Page text →
- - - - - - -

43. Natural Language Toolkit#

43.1. Introduction to Natural Language Processing#

In this workbook, at a high-level we will learn about text tokenization; text normalization such as lowercasing, stemming; part-of-speech tagging; Named entity recognition; Sentiment analysis; Topic modeling; Word embeddings

####PLEASE EXECUTE THESE COMMANDS BEFORE PROCEEDING####

import nltk
nltk.download('punkt')
nltk.download('averaged_perceptron_tagger')
nltk.download('stopwords')
[nltk_data] Downloading package punkt to /root/nltk_data...
[nltk_data]   Package punkt is already up-to-date!
[nltk_data] Downloading package averaged_perceptron_tagger to
[nltk_data]     /root/nltk_data...
[nltk_data]   Package averaged_perceptron_tagger is already up-to-
[nltk_data]       date!
[nltk_data] Downloading package stopwords to /root/nltk_data...
[nltk_data]   Unzipping corpora/stopwords.zip.

- - - - - - -

Data section →
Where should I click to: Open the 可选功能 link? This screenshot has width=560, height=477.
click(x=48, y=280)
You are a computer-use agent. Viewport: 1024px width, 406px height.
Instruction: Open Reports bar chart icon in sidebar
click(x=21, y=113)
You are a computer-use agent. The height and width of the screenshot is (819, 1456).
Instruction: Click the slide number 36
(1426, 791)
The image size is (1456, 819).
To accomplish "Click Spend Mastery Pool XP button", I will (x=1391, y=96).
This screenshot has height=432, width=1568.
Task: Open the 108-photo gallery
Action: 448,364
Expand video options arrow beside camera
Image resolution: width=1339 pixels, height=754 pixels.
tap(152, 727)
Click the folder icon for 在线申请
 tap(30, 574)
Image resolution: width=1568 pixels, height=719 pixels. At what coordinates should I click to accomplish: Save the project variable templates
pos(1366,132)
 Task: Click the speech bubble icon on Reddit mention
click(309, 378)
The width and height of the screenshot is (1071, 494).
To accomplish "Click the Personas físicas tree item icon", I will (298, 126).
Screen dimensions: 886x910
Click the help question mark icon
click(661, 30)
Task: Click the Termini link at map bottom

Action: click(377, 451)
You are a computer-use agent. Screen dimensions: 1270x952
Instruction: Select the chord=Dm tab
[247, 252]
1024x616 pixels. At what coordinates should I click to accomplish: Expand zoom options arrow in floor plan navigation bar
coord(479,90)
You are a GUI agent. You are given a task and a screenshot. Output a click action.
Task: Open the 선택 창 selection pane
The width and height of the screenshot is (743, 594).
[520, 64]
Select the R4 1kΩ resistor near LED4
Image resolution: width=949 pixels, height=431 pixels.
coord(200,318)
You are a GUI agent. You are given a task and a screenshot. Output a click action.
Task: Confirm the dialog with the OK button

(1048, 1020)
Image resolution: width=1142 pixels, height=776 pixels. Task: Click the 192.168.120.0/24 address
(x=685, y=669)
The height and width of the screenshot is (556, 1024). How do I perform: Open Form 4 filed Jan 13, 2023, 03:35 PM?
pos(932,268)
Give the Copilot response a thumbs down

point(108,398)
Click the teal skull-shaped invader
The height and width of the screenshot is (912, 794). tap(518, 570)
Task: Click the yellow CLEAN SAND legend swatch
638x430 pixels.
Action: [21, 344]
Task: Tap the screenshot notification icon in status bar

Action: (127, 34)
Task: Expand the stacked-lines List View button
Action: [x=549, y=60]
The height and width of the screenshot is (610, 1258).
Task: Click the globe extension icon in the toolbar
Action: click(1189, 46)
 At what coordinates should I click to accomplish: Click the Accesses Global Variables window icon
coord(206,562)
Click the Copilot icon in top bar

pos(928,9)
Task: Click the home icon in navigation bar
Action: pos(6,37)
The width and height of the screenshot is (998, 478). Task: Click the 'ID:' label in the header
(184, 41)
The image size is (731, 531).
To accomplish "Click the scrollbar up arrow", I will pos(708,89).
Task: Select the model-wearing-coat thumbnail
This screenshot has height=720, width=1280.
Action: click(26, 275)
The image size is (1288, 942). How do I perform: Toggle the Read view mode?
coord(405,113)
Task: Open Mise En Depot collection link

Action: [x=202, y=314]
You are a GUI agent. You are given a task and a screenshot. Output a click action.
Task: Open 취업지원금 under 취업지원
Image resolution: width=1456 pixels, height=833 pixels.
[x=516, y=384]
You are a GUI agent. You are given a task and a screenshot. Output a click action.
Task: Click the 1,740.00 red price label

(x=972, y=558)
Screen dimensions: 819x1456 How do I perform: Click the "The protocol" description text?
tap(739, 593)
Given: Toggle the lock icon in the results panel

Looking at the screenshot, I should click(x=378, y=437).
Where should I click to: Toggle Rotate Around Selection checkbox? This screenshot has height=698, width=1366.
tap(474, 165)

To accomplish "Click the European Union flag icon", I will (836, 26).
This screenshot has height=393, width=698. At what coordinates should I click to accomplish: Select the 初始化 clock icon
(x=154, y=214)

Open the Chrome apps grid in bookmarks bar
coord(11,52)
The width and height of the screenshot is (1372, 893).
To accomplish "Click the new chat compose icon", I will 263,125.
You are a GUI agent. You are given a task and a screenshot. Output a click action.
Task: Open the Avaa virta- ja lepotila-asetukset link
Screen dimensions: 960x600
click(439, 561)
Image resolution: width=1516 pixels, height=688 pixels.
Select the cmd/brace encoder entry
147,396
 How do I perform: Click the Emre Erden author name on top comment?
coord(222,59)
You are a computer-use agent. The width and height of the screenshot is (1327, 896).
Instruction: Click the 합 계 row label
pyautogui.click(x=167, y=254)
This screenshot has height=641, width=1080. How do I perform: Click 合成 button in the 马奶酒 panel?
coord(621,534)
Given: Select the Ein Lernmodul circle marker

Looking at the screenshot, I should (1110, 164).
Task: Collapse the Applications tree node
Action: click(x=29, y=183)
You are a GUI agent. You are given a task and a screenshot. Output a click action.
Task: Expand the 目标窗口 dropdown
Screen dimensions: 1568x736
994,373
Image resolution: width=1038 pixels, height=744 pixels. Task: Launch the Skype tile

- - - - - - -

To be done →
A) Could you give the Natural Language Toolkit page text again from "43. Natural Language" up to and including "punkt to /root/nltk_data...", changing "workbook" to "notebook"?
B) How would you sum up the Natural Language Toolkit page in two sentences?

Solved problems →
A)
43. Natural Language Toolkit#

43.1. Introduction to Natural Language Processing#

In this notebook, at a high-level we will learn about text tokenization; text normalization such as lowercasing, stemming; part-of-speech tagging; Named entity recognition; Sentiment analysis; Topic modeling; Word embeddings

####PLEASE EXECUTE THESE COMMANDS BEFORE PROCEEDING####

import nltk
nltk.download('punkt')
nltk.download('averaged_perceptron_tagger')
nltk.download('stopwords')
[nltk_data] Downloading package punkt to /root/nltk_data...

B) The workbook introduces natural language processing, covering text tokenization, normalization such as lowercasing and stemming, part-of-speech tagging, named entity recognition, sentiment analysis, topic modeling, and word embeddings. Before proceeding, it has the reader import nltk and download the punkt, averaged_perceptron_tagger, and stopwords packages.